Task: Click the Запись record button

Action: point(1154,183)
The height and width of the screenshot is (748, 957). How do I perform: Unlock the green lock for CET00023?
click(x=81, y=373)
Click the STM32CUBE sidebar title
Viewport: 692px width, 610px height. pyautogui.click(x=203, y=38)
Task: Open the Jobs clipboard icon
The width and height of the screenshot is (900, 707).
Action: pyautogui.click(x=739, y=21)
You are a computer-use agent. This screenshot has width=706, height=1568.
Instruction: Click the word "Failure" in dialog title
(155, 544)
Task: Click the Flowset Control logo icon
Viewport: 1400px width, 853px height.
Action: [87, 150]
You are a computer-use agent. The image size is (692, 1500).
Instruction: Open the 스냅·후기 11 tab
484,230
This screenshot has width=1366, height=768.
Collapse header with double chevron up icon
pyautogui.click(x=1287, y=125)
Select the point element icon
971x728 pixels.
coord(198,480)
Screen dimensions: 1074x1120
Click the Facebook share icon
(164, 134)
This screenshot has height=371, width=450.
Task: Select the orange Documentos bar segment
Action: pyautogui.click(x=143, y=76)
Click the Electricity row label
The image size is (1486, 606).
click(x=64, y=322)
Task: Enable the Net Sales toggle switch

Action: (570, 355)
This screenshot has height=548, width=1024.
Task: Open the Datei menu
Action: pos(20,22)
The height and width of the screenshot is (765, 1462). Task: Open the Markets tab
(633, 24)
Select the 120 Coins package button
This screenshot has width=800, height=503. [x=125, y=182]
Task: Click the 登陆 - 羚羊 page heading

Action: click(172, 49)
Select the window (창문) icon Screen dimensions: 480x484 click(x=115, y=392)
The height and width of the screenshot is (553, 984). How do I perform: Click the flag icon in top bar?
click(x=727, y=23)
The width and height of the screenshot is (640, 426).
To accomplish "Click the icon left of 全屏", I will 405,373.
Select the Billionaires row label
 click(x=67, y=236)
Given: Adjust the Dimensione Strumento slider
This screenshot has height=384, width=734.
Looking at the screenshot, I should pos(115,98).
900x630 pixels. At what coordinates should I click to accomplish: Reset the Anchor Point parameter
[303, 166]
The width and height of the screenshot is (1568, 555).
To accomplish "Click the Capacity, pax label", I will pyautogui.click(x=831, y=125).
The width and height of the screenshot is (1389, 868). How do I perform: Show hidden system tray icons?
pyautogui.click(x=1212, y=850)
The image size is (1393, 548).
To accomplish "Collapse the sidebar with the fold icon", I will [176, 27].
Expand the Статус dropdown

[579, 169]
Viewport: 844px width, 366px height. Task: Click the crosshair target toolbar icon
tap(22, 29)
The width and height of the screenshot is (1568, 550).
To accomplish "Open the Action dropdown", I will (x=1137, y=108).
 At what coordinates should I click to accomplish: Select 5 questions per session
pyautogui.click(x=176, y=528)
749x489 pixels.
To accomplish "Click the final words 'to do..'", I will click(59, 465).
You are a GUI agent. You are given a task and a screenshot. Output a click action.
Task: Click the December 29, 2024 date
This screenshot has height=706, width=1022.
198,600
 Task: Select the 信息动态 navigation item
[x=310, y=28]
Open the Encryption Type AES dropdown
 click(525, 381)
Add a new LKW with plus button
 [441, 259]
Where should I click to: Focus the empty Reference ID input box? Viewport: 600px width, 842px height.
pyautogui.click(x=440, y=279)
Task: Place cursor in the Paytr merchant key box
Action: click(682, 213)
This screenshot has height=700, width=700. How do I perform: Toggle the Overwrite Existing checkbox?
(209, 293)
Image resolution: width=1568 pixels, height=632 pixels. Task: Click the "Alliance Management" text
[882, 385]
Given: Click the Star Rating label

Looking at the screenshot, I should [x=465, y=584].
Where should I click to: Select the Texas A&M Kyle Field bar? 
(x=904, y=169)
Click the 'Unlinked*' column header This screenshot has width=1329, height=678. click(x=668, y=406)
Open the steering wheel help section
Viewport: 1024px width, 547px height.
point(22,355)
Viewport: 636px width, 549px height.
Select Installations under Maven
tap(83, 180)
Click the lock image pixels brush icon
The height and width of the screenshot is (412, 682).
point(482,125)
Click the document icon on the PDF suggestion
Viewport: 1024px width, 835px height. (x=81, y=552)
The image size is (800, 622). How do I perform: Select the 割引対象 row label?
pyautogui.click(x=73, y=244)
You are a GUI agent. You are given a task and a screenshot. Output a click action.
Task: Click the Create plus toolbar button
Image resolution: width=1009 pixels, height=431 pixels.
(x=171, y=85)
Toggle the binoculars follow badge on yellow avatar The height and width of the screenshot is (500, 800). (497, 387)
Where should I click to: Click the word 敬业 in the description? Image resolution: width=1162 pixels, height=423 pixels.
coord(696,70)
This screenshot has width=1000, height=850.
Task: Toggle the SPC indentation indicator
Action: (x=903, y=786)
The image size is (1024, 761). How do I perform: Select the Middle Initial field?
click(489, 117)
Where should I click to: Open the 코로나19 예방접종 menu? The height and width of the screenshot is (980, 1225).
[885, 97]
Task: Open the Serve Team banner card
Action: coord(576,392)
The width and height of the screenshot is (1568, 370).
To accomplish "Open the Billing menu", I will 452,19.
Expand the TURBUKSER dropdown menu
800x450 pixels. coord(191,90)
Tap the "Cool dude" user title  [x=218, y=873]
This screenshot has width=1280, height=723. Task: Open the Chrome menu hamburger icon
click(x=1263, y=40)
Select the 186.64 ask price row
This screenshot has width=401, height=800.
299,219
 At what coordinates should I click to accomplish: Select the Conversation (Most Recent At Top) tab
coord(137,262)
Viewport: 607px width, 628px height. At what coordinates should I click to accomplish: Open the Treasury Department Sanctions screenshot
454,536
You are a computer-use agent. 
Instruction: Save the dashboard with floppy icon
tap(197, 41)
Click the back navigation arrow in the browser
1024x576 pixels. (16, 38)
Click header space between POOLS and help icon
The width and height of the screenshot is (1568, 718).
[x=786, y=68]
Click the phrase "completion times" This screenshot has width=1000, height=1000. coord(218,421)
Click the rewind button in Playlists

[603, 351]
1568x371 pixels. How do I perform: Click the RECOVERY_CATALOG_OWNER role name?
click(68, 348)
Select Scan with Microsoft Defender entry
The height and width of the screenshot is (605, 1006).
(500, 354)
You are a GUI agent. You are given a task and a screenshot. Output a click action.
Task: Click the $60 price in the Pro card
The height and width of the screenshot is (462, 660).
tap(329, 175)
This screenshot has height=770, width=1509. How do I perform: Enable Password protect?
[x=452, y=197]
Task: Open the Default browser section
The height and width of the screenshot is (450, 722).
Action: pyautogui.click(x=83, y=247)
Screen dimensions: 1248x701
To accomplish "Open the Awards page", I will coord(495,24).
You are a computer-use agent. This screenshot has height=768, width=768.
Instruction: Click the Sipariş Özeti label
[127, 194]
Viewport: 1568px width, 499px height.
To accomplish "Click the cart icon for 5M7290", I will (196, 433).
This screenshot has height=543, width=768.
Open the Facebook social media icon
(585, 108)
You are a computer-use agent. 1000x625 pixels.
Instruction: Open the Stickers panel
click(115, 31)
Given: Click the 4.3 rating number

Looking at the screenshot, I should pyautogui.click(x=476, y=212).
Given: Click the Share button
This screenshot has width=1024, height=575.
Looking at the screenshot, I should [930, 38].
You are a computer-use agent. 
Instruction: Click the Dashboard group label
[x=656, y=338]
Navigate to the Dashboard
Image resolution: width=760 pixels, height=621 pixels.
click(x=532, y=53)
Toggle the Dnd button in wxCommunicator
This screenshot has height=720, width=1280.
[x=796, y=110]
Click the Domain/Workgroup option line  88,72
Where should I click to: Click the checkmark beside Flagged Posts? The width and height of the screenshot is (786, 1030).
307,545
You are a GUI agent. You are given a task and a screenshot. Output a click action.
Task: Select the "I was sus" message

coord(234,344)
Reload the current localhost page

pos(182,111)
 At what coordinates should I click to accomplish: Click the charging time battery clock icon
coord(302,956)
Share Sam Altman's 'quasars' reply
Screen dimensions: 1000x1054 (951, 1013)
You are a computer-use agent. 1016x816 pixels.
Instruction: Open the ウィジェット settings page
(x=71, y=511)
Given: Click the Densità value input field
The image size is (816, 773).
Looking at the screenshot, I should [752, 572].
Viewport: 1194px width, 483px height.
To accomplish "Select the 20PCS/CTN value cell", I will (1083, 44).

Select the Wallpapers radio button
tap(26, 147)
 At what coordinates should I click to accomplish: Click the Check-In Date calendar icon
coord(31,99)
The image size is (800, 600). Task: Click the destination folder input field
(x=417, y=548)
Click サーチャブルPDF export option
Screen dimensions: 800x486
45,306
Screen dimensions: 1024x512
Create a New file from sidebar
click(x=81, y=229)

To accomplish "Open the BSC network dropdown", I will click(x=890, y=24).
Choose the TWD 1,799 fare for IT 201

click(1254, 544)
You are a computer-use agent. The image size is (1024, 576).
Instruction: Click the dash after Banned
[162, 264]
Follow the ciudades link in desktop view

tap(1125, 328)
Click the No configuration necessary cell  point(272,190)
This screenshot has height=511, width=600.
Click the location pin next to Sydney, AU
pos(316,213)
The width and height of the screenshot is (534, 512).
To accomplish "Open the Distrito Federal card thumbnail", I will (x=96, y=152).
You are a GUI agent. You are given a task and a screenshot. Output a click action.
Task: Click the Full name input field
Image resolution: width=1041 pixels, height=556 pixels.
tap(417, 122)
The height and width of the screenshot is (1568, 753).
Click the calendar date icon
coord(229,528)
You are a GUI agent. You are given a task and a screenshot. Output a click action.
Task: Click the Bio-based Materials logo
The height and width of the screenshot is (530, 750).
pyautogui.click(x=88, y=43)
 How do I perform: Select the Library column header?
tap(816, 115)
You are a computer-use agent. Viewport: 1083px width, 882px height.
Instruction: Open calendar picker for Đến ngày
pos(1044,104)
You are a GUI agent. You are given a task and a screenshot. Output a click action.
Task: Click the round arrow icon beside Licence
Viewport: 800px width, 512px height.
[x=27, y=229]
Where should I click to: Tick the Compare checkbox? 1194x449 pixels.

-------------------------

Pull each line holding "computer" out of the listing.

* **Written answer**
You are a computer-use agent. This screenshot has width=706, height=1568.
You are a computer-use agent. The image size is (692, 1500).
You are a computer-use agent. 
You are a computer-use agent. This screenshot has height=768, width=768.
You are a computer-use agent. 1000x625 pixels.
You are a computer-use agent. 
You are a computer-use agent. 1016x816 pixels.
You are a computer-use agent. The image size is (1024, 576).
You are a computer-use agent. Viewport: 1083px width, 882px height.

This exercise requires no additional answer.